Excerpt provided:

Indeed this is the task Givens takes on, and his approach may make some Mormons uncomfortable because indeed, in discussing the historical development of Mormon thought, he takes on precisely the task of analyzing the sources for those ideas, scriptural or otherwise. Such an approach is unavoidable in tackling the complex task he has set up for himself and which he has accomplished admirably.
This confrontation between the subjective personal spiritual witness of experiencing God and the ensuing objective act of verbalizing that “God is real” or “the Church is true” — and what all that could possibly mean — is the central confrontation of Wrestling the Angel and is indeed the question every theist must be able to answer at least for him or herself.
Tension between the rational and revelatory, faith and reason, the sophic and the mantic runs throughout book, symbolized by the concept of “wrestling an angel.”2
[Page 70]Without directly articulating the problem in these terms, these are the tensions Givens faces: between the historical and the spiritual, between scripture and its philosophical interpretation, and between unchanging truth and the evolution of theology. He handles these tensions masterfully.
Givens cites figuratively the task of Jacob in the Old Testament, who wrestles with the balance between the philosophies of men and revealed scripture.
The account of this struggle is one of the most cryptic chapters in all scripture, in which Jacob receives his new name from God, “Israel,” or “he who prevails,” after wrestling all night long with the angel, interpreted to be the Lord himself.
Scripture tells us that in this struggle, Jacob “prevailed.” But how can man prevail against God?
The only way is through consistent, diligent, humble obedience, which shows worthiness. Ultimately, this is the way Israel “prevailed” against the angel — by persisting in seeking a blessing despite being completely humbled.
The story tells us that Jacob held fast to the angel and would not allow him to escape, leaving the angel no alternative but to dislocate Jacob’s hip. Jacob/Israel had lost the fight, yet Jacob still would not release the angel, insisting that the Lord give him a blessing. The angel ultimately agreed and gave him his blessing. So in the long run, Israel “prevailed” through surrender to God and an unwavering commitment to do what was necessary to receive God’s blessings. By any objective measure, he limped away from the battle a defeated man, yet God pronounced that Jacob, now “Israel,” had prevailed by his persistence and ultimate surrender to God’s will. By struggling well to do what God ultimately desired of him, Jacob was blessed and became favored of God. The endowment of blessings resulted in God’s changing Jacob’s name to “Israel,” “He who prevails with God.”

Short problem 1:
In the book review, what new name does Jacob receive from God, and what does it mean?
Short problem 2:
Take the book review further, starting right after its last sentence.
The data that follows is from a separate source.

Supplied entries:
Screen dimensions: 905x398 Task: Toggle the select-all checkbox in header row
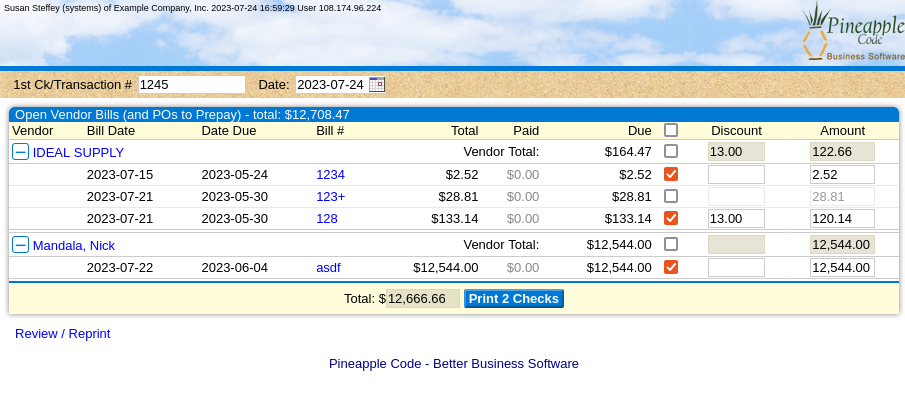[671, 130]
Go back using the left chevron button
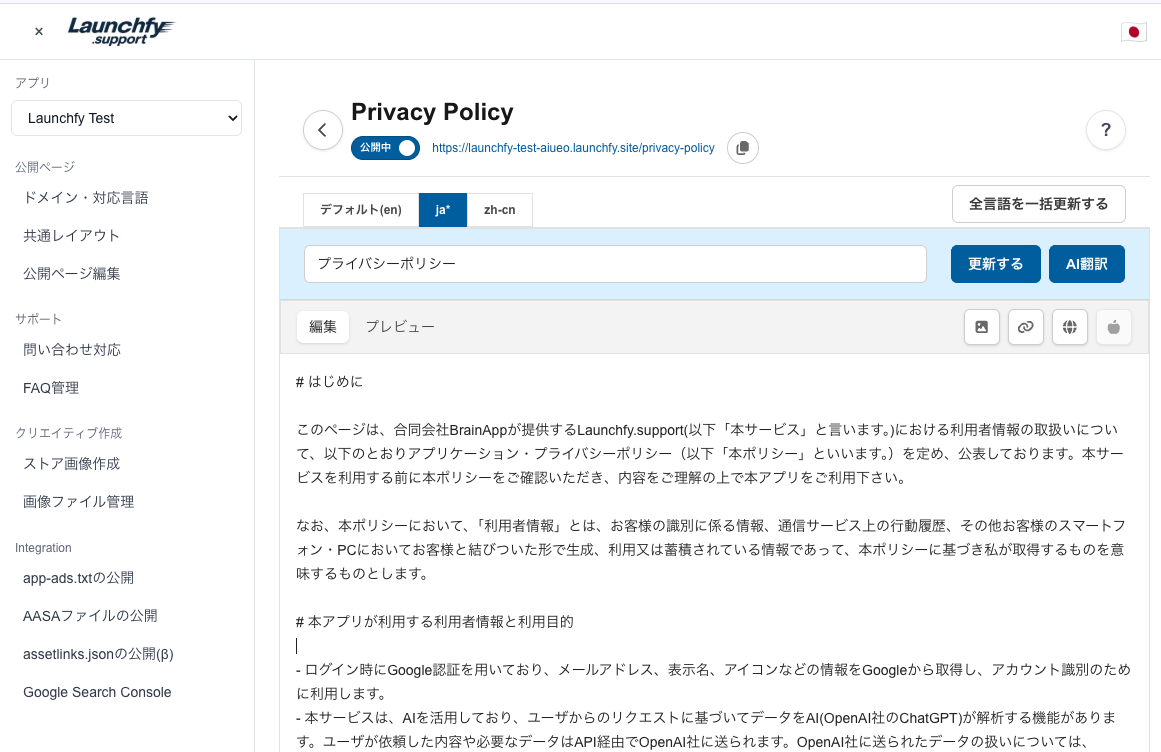Viewport: 1161px width, 752px height. [323, 130]
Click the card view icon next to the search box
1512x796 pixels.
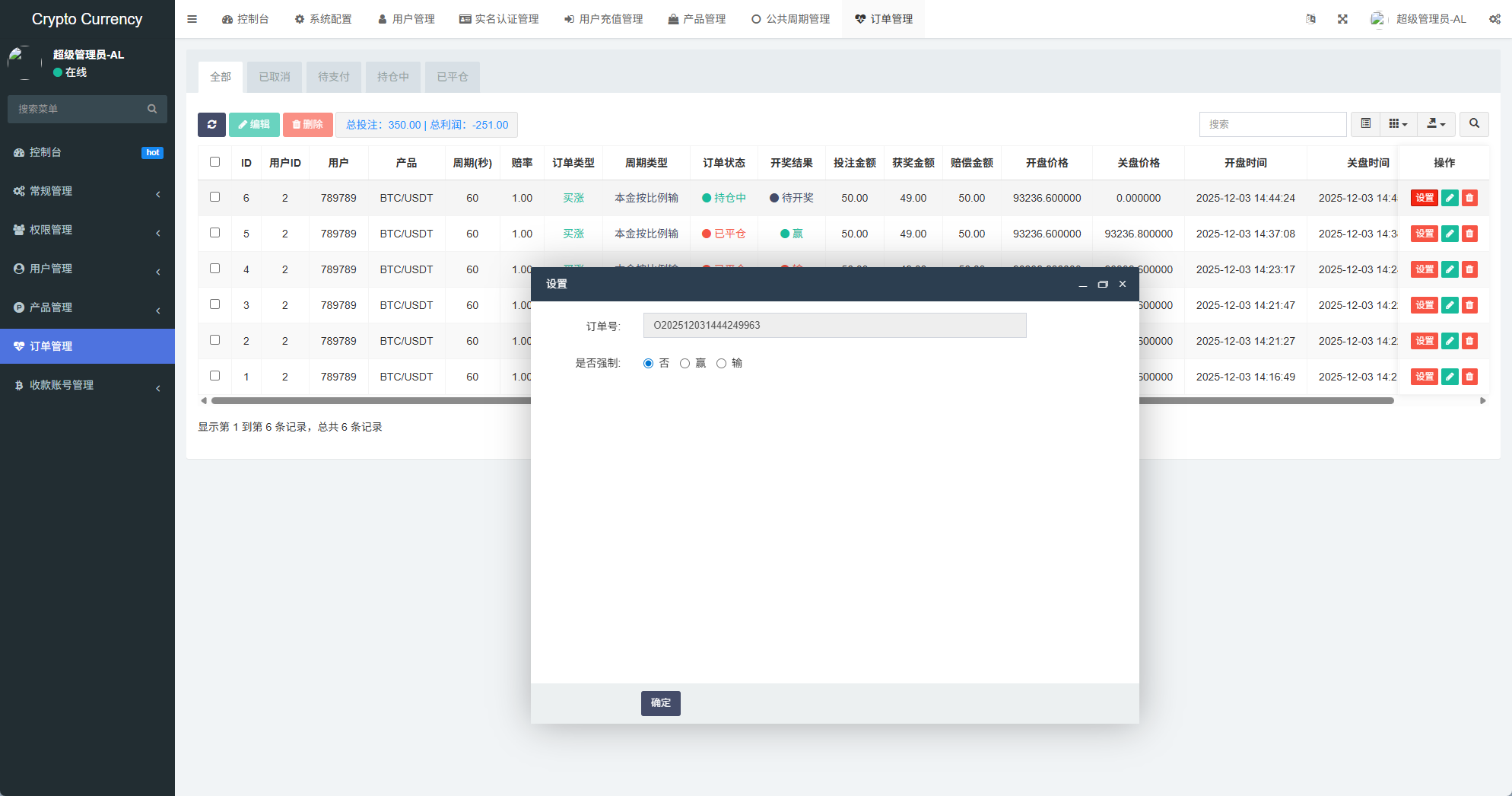1365,124
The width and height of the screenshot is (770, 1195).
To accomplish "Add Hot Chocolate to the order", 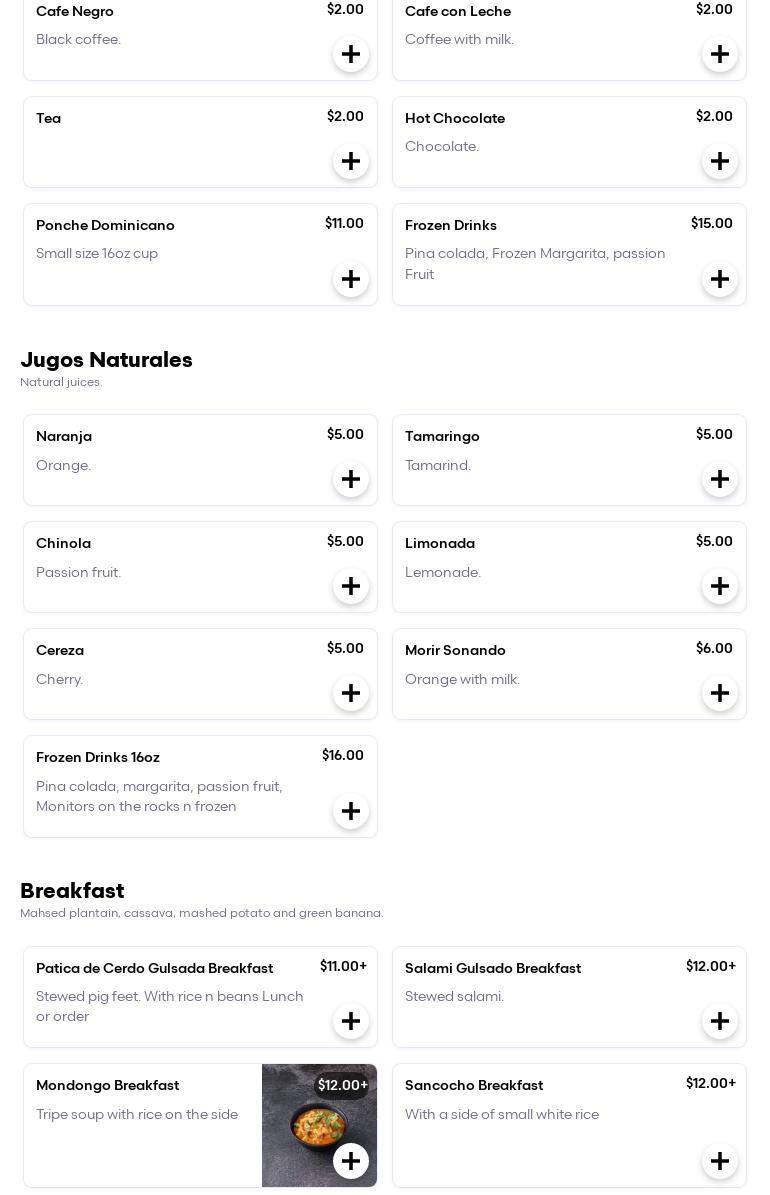I will click(x=720, y=161).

Final result 1:
He is named "Israel," meaning "he who prevails."

Final result 2:
For Mormons, as “children of Israel” we may apply this story to our own personal struggles in weighing the philosophies of men against scripture. Though we have no systematic theology, each of us has to become his or her own systematic theologian in our own wrestlings with the angel, our own struggle to answer these questions to our own satisfaction. Literal interpretations appeal to some, and some literalists include positivism in their mental repertoire. To others, historical evidence is essential. To others the philosophy must gel perfectly with a scriptural interpretation. Still others see scripture as largely symbolic, [Page 71]figurative, and perhaps interpretable in terms of Jungian archetypes or Freudian projections. To faithful Latter-day Saints, all paradigms are possible as long as their lives are lived in orthopraxis under the principles of obedience and sacrifice and the keeping of sacred covenants. In short, each of us needs to take “matter unorganized” and organize it into a rational world that makes sense to each of us according to our personal needs.
And that is precisely what this wonderful volume helps us do — with benefit of the history of the ways others have organized their rational worlds and made sense of the questions that arise when wrestling an angel and the interpretations they have found for scripture. Thus we can learn from others’ dead ends and false starts and also their triumphs in discovering the answers that have endured in the eternal battle of ideas — then using those tools to organize our own answers. Ultimately, like Israel, we will go through our faith-struggle with God, receive His blessing of a testimony, and limp away from the struggle triumphant in being blessed by the grace of His personal revelation.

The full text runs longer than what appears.